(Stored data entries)
>>>>>

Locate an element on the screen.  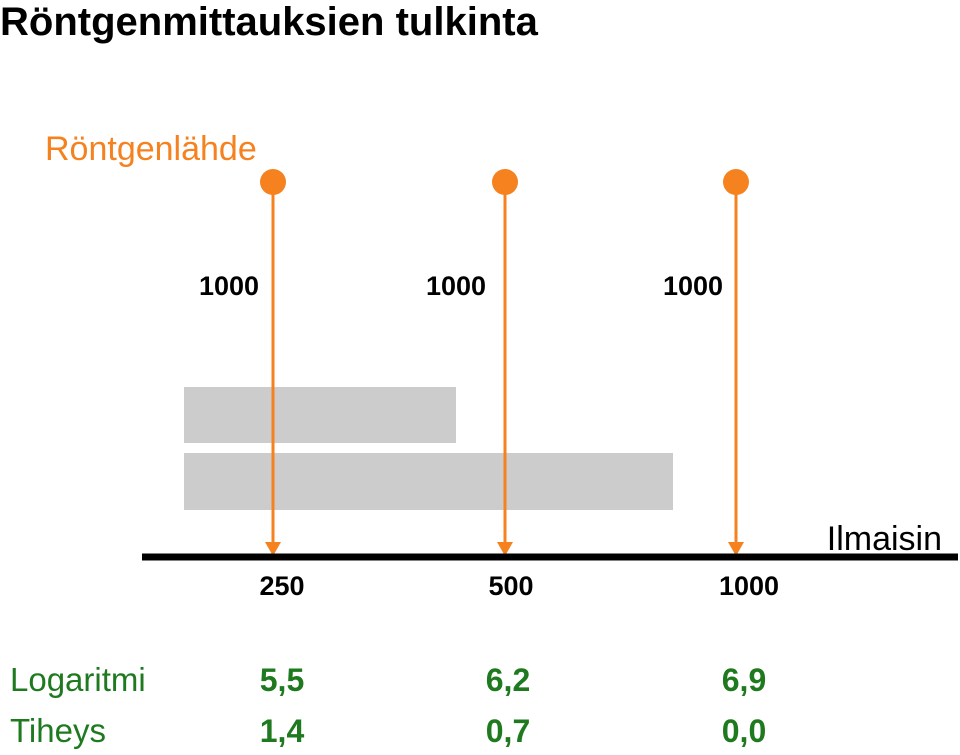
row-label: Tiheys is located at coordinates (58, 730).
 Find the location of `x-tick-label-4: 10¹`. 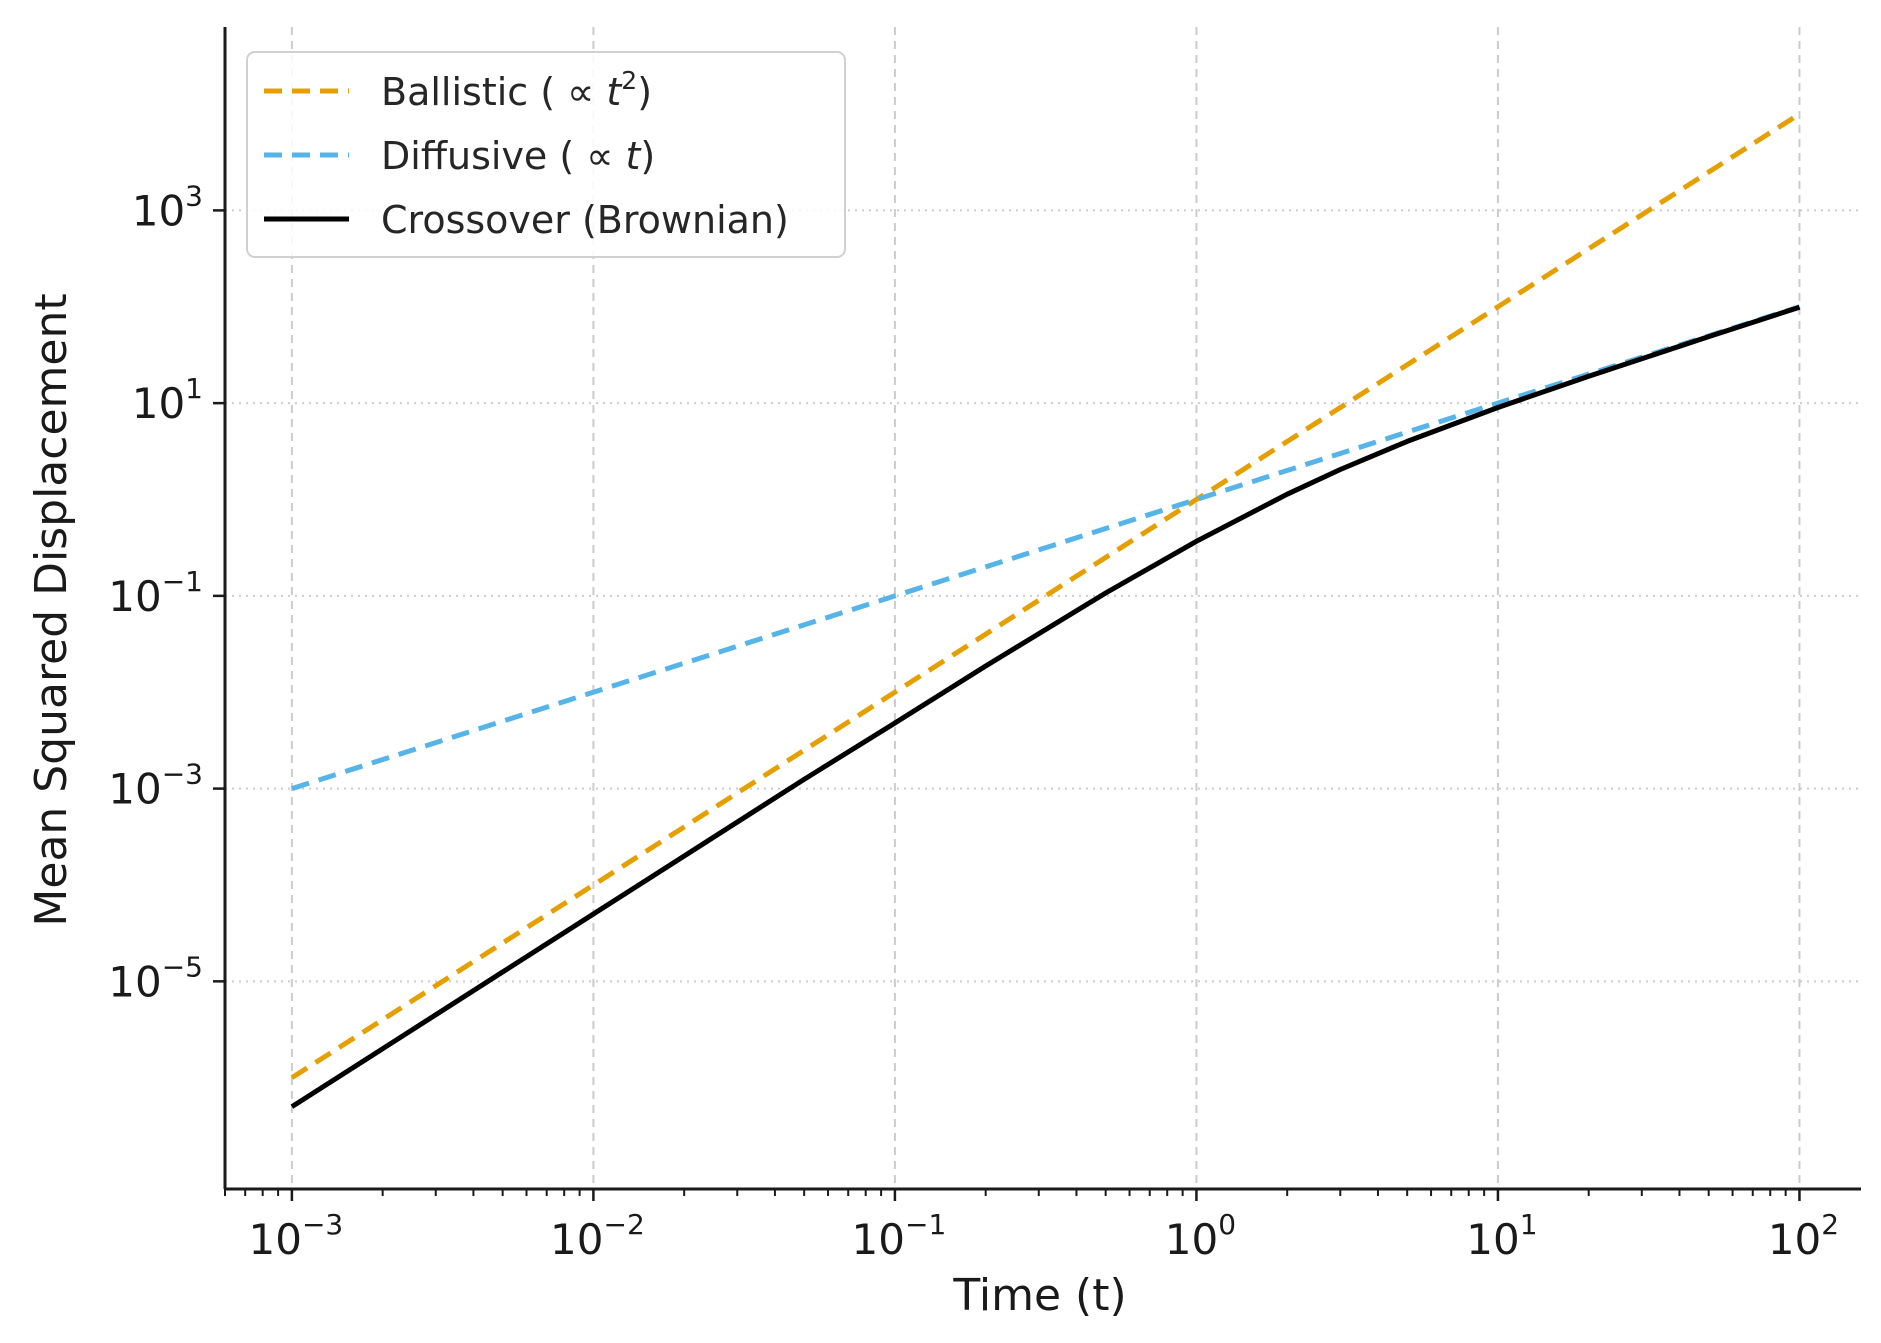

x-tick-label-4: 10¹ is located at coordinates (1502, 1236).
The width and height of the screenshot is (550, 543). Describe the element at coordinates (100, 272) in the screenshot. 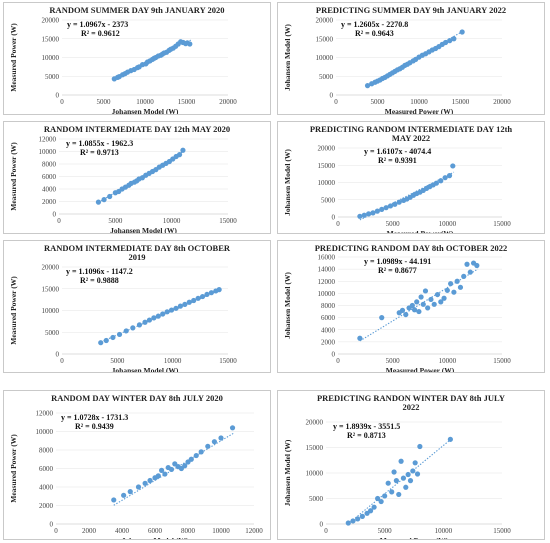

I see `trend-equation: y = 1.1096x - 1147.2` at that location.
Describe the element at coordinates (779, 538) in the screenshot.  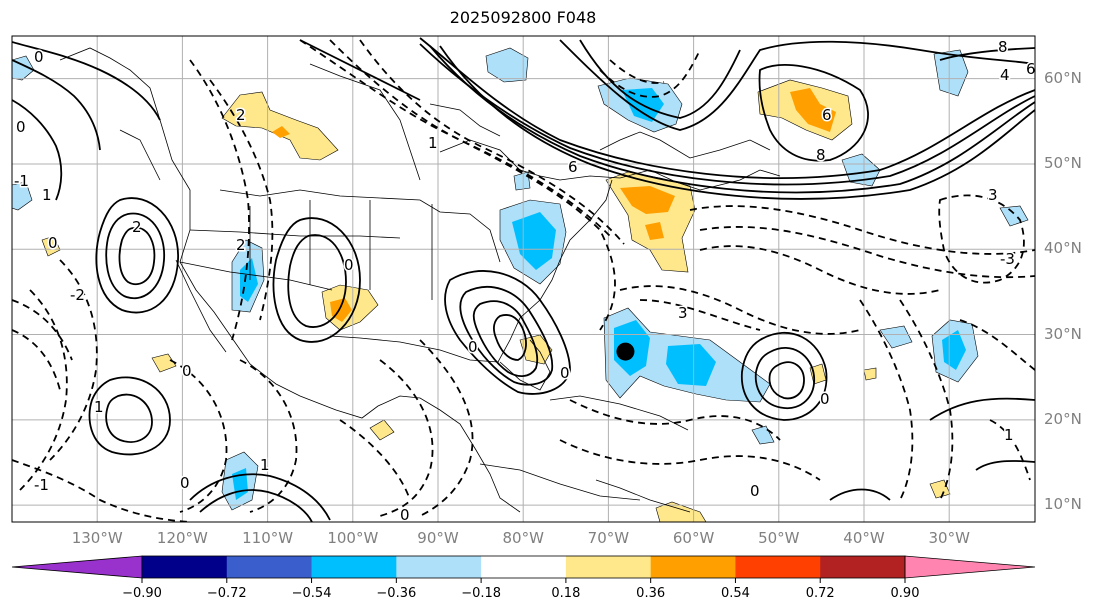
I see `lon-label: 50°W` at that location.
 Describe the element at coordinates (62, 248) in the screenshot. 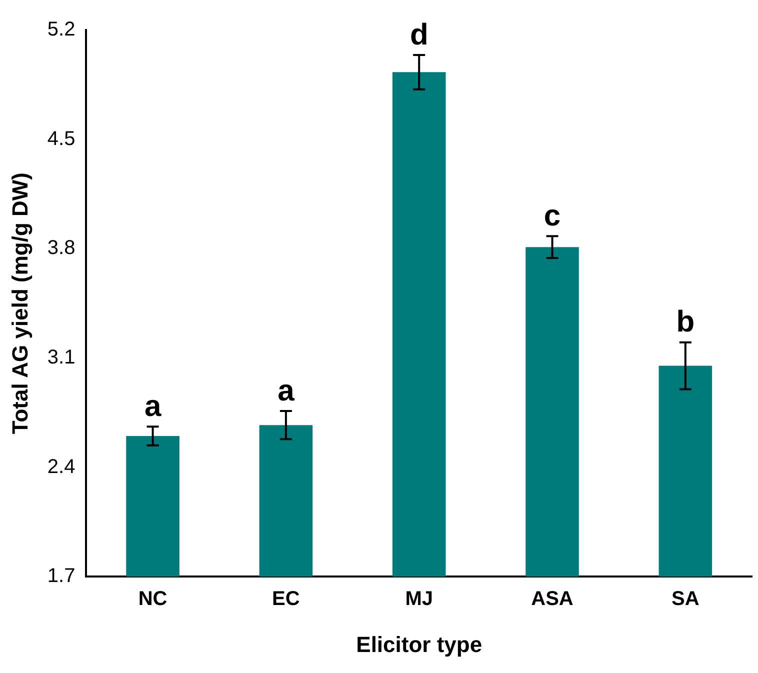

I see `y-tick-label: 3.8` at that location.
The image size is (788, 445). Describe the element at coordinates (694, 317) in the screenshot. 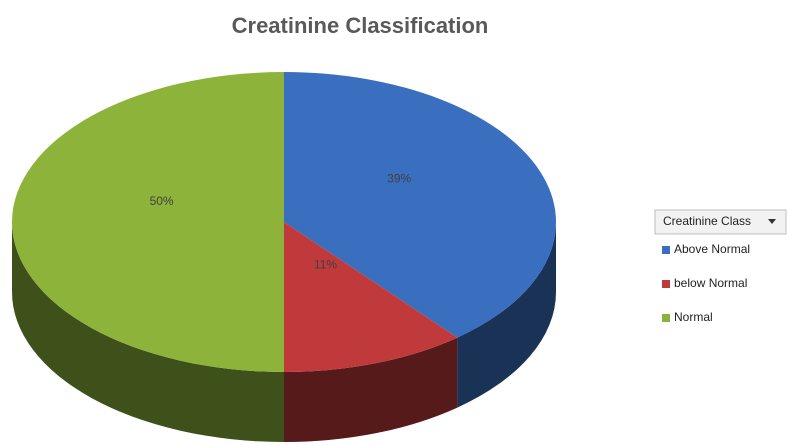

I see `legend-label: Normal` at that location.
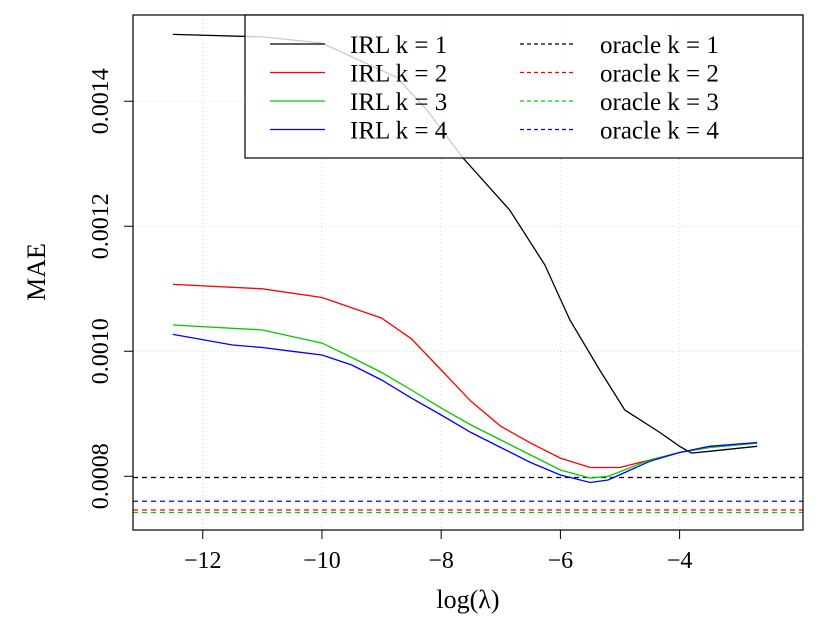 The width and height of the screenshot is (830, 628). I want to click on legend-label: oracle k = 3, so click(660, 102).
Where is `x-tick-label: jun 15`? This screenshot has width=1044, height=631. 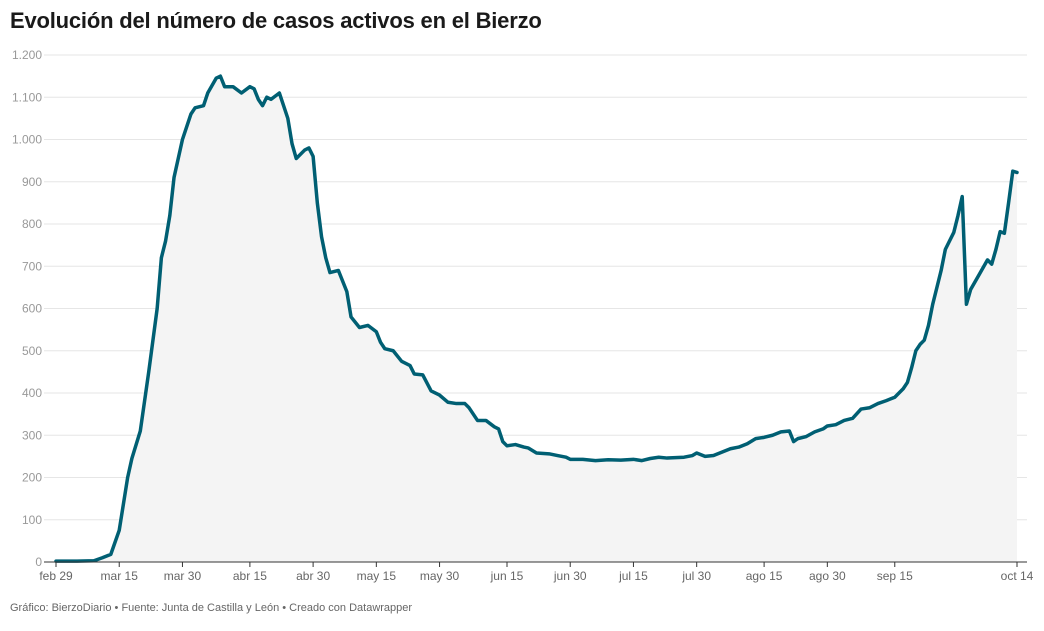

<<<<<

PROBLEM DETAILS
Reproduce all of the material above word for word, leaving out the pictures.

EXERCISE RESULT
Locate an element on the screen.  
row-label: Tiheys is located at coordinates (58, 730).
 Find the location of `x-tick-label-4: 10¹`. 

x-tick-label-4: 10¹ is located at coordinates (1502, 1236).
The width and height of the screenshot is (550, 543). Describe the element at coordinates (100, 272) in the screenshot. 

I see `trend-equation: y = 1.1096x - 1147.2` at that location.
Describe the element at coordinates (779, 538) in the screenshot.  
I see `lon-label: 50°W` at that location.
 Describe the element at coordinates (62, 248) in the screenshot. 

I see `y-tick-label: 3.8` at that location.
The image size is (788, 445). Describe the element at coordinates (694, 317) in the screenshot. 

I see `legend-label: Normal` at that location.
 The width and height of the screenshot is (830, 628). I want to click on legend-label: oracle k = 3, so click(660, 102).
Where is `x-tick-label: jun 15`? This screenshot has width=1044, height=631. 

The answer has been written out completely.